Satu nama bintang terakhir tentunya adalah Son Heung Min. Meski hanya dua musim jalani musim di Bayer Leverkusen, Son Heung Min bermain cukup apik hingga menarik minat sejumlah klub. Di Jerman, ia mencetak 29 gol. Padahal posisinya bukanlah sebagai penyerang murni.
Bermain di salah satu kompetisi terbaik dunia, Son langsung tunjukkan kualitas. Kini, ia menjadi salah satu penggawa terbaik Tottenham dan merupakan salah satu penyerang kelas wahid di dunia.
Nama lain yang cukup membuat takjub adalah Hakan Calhanoglu dan Arkadiusz Milik. Mantan kedua pemain Leverkusen itu sekarang menjadi bintang di kompetisi terbaik sepakbola Italia, Serie A.
Tak ketinggalan pemain seperti Bern Leno, Andre Schurrle, Emre Can, Domagoj Vida, hingga Dani Carvajal yang juga turut menjadi alumni terbaik klub berjuluk Der Werkself.

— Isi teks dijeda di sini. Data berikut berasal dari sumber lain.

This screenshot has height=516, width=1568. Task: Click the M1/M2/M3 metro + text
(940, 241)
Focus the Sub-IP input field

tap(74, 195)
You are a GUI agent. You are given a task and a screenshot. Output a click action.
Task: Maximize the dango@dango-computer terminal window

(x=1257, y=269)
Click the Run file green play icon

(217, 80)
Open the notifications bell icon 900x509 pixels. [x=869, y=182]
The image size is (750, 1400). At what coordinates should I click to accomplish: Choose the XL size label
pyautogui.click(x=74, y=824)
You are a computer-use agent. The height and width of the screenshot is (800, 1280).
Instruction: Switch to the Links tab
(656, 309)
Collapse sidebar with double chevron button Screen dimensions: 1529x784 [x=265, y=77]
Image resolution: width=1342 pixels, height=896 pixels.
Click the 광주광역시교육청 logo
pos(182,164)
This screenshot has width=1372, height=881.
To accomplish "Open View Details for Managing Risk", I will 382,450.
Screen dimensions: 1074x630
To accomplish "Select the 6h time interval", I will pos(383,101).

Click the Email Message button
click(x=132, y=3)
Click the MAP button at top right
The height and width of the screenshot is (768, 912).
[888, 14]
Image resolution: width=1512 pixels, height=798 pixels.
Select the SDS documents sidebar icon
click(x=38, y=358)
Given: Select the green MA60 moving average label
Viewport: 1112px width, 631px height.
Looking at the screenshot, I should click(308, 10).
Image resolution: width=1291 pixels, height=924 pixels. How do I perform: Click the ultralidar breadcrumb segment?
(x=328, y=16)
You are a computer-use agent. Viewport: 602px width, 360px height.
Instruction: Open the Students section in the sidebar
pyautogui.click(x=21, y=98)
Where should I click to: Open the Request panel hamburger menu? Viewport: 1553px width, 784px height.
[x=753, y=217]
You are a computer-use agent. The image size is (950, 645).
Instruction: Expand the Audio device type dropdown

Tampaknya, tradisi dalam menjadi batu loncatan membuat Leverkusen sulit untuk berkembang. Mereka tidak benar-benar mampu memanfaatkan talenta terbaiknya hingga terbuang sia-sia. Bayangkan jika semua pemain tersebut bisa dipertahankan oleh klub. Kemungkinan, Leverkusen bisa meraih mimpi untuk mengangkat trofi Bundesliga pertamanya.